Go to your desired website and click on the stock screener link. If the site doesn't have a readily apparent stock screener link, you can probably find it by typing it into the site search box.
Choose the criteria for your search. The simplest search would include only the desired dividend yield and market cap of the stock. Dividend yield is the amount of the dividend per share divided by the share price. The higher the yield, the better, with 5 percent or more considered pretty good. Higher market cap is also better because bigger companies tend to be more stable, which is important when buying dividend stocks.
To narrow down this list, choose other criteria that characterize solid companies. You may want to check:
earnings per share (EPS) - $1/share or more is considered good;
the forecast long-term EPS growth for the next 5 years - 5 percent or more is good for dividend stocks;
the return on equity (ROE) for the past five years -10 percent or more is good;
recent price behavior - ideally you want a stock that has been moving up in the past quarter, although in tough economic times, this might be hard to find. You might do well to consider stocks that haven't dropped more than 15 percent in the past 13 weeks.

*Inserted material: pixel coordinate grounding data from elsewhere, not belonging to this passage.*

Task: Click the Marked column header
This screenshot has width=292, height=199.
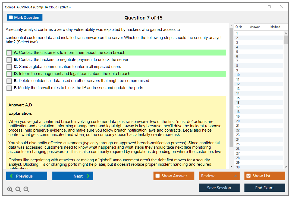Action: pos(275,27)
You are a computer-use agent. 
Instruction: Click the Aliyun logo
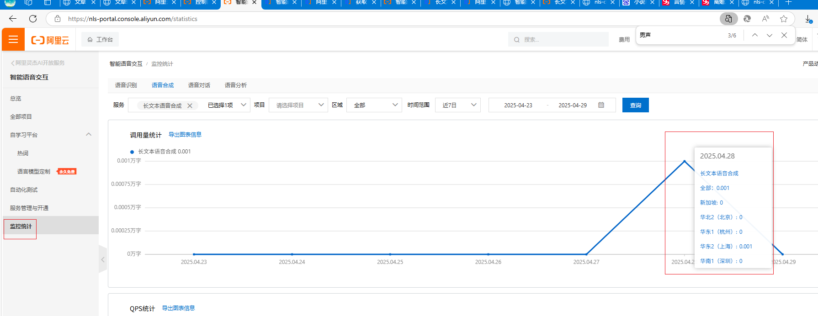tap(50, 40)
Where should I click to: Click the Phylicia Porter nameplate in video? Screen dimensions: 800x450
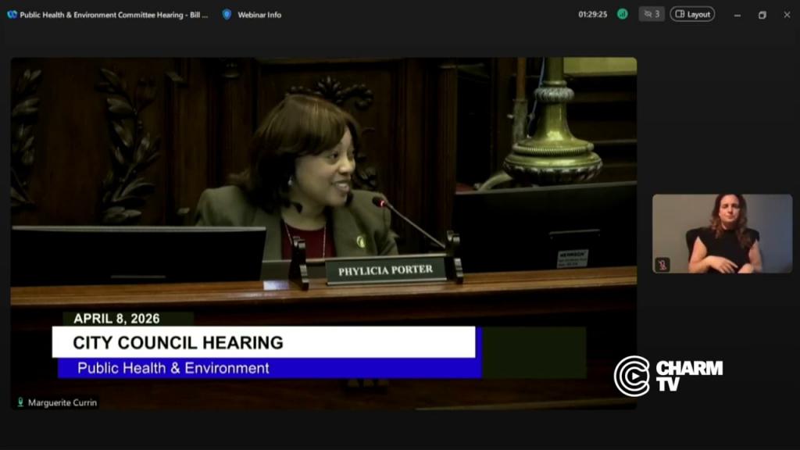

If you want to know if one certain stock pays dividends, go to the company's website. Under the "Investors" section, look for news releases about dividends or check the company's filings with the Securities and Exchange Commission.
If you work with a stockbroker, you can ask him to find you dividend-paying stocks that he recommends.
Remember that dividends are not an indicator of future performance. However, if a company has paid dividends consistently for a number of years, it's likely that company will do everything possible during downturns to keep paying its dividend. Be wary of companies with ultra-high yields. Yields will go up if the stock price falls, so a high yield could be an indication that the company is under stress.